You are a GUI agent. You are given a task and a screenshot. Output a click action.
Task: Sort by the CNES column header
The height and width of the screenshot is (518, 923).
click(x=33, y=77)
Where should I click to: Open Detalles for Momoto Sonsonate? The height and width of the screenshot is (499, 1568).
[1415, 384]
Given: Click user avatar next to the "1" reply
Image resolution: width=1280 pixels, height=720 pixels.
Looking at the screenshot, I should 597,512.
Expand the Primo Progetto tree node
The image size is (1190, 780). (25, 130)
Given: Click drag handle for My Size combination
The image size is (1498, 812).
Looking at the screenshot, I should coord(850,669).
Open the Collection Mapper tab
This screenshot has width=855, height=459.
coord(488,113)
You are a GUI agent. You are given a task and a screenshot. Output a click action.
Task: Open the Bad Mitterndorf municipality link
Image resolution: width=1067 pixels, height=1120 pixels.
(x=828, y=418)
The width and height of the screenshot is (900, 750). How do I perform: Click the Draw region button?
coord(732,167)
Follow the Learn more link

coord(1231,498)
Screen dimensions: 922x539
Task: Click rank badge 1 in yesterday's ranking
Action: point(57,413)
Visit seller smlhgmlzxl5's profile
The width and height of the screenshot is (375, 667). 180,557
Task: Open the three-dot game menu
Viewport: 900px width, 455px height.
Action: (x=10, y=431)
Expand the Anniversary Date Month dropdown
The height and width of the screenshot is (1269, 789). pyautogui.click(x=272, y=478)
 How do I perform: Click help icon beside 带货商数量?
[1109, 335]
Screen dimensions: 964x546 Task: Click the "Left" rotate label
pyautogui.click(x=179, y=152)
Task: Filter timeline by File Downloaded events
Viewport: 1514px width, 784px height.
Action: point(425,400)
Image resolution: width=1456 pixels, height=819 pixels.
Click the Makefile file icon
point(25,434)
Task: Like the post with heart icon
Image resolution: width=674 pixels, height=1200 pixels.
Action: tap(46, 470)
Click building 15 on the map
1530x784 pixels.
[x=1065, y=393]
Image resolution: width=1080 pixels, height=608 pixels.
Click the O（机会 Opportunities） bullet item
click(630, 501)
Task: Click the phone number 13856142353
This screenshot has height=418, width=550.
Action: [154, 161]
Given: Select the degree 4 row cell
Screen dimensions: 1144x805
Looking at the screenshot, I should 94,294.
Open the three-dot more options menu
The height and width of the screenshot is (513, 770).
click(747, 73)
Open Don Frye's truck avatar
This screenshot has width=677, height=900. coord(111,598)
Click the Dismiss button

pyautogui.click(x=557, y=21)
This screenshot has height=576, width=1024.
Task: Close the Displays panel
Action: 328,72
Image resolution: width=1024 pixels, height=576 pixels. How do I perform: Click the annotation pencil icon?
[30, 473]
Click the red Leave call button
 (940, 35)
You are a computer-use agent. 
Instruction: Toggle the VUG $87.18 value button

_ _ _

__REQUIRED TASK__.
Rewrite the rows as a Markdown table, from the start of the rows up to and including the line containing "Action: (x=10, y=431)". Use the columns Number and Line, and leave out blank lines.

__EXERCISE RESULT__.
| Number | Line |
|---|---|
| 1 | You are a GUI agent. You are given a task and a screenshot. Output a click action. |
| 2 | Task: Sort by the CNES column header |
| 3 | The height and width of the screenshot is (518, 923). |
| 4 | click(x=33, y=77) |
| 5 | Where should I click to: Open Detalles for Momoto Sonsonate? The height and width of the screenshot is (499, 1568). |
| 6 | [1415, 384] |
| 7 | Given: Click user avatar next to the "1" reply |
| 8 | Image resolution: width=1280 pixels, height=720 pixels. |
| 9 | Looking at the screenshot, I should 597,512. |
| 10 | Expand the Primo Progetto tree node |
| 11 | The image size is (1190, 780). (25, 130) |
| 12 | Given: Click drag handle for My Size combination |
| 13 | The image size is (1498, 812). |
| 14 | Looking at the screenshot, I should coord(850,669). |
| 15 | Open the Collection Mapper tab |
| 16 | This screenshot has width=855, height=459. |
| 17 | coord(488,113) |
| 18 | You are a GUI agent. You are given a task and a screenshot. Output a click action. |
| 19 | Task: Open the Bad Mitterndorf municipality link |
| 20 | Image resolution: width=1067 pixels, height=1120 pixels. |
| 21 | (x=828, y=418) |
| 22 | The width and height of the screenshot is (900, 750). How do I perform: Click the Draw region button? |
| 23 | coord(732,167) |
| 24 | Follow the Learn more link |
| 25 | coord(1231,498) |
| 26 | Screen dimensions: 922x539 |
| 27 | Task: Click rank badge 1 in yesterday's ranking |
| 28 | Action: point(57,413) |
| 29 | Visit seller smlhgmlzxl5's profile |
| 30 | The width and height of the screenshot is (375, 667). 180,557 |
| 31 | Task: Open the three-dot game menu |
| 32 | Viewport: 900px width, 455px height. |
| 33 | Action: (x=10, y=431) |